Rémi Rhodes (Marseille): Liouville Theory.
The study of second-order phase transitions in two-dimensional statistical physics models led, in the 1980s, to the emergence of conformal field theories (CFT). The development of the conformal bootstrap in physics brought remarkable advances in the understanding and solution of these theories. However, a rigorous mathematical construction of CFTs and a complete implementation of the bootstrap program remain major open challenges.
Over the past twenty years, the probabilistic approach to Liouville conformal field theory (LCFT) has achieved important progress.
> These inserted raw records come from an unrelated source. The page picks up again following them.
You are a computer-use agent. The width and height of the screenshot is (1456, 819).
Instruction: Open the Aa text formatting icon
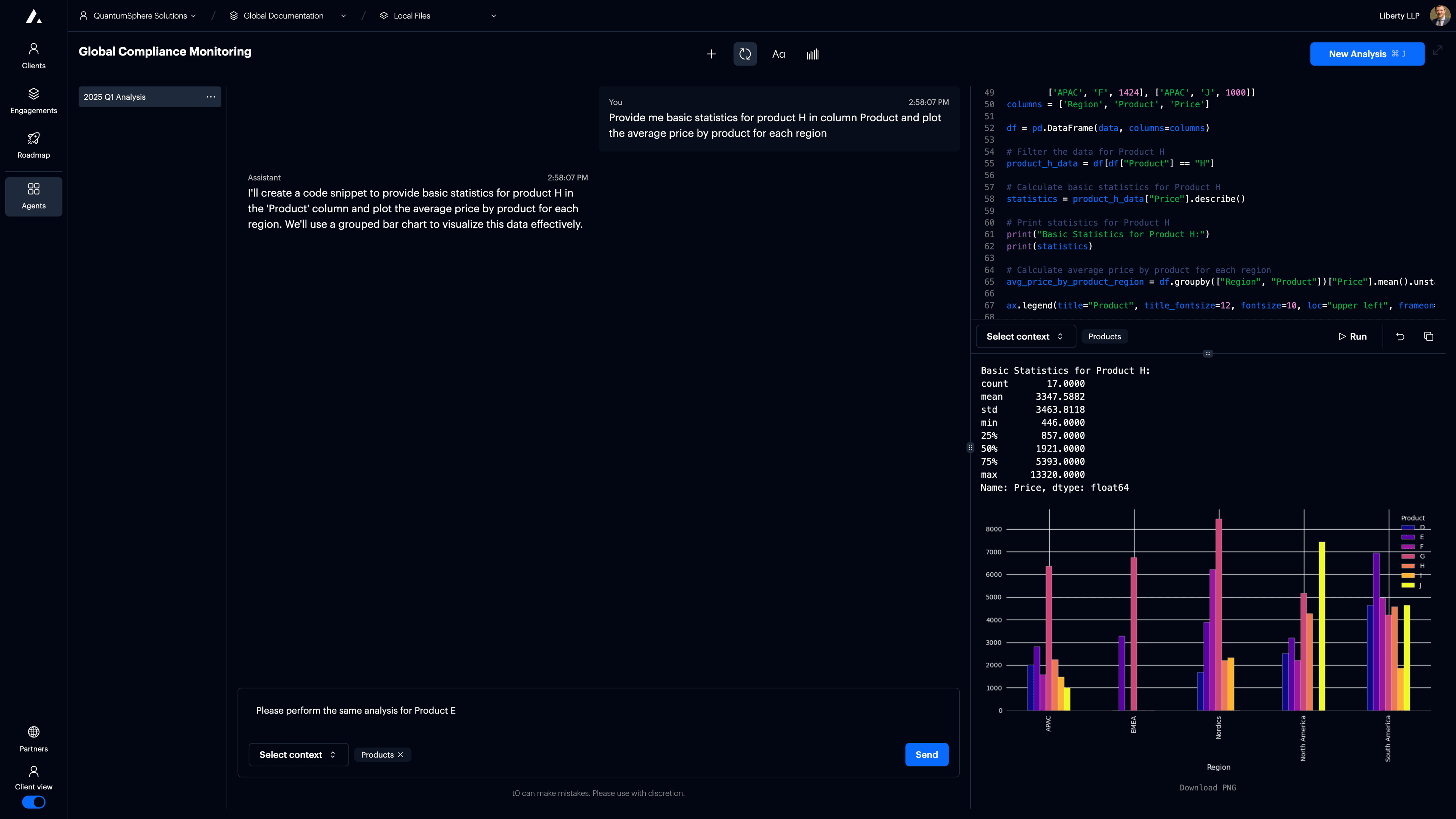[x=778, y=54]
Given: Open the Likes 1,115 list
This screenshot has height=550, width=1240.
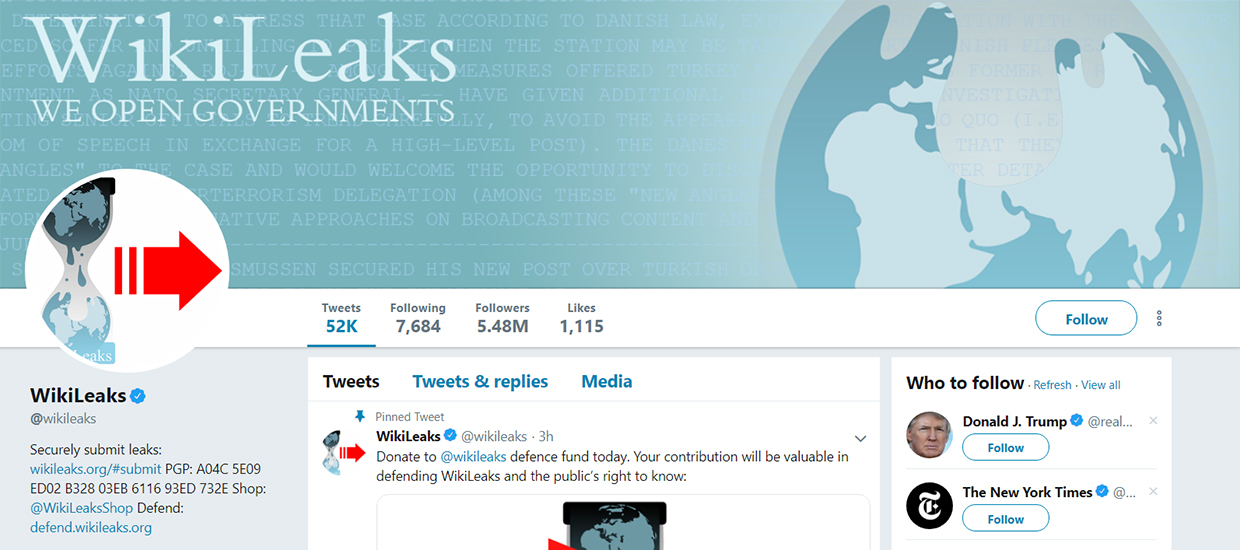Looking at the screenshot, I should (581, 318).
It has not only provided a mathematical construction of the model and a full bootstrap solution, but also made explicit the various structural components expected of a field theory and their interplay: path integral formulation, Segal functoriality, state–field correspondence, representation of the symmetry algebra on a Hilbert space, and the Operator Product Expansion (OPE).
Liouville theory thus stands as a genuine case study for understanding the mathematical structure of conformal field theories.
The aim of this talk is therefore to show how these concepts are organized and interact within the framework of Liouville theory.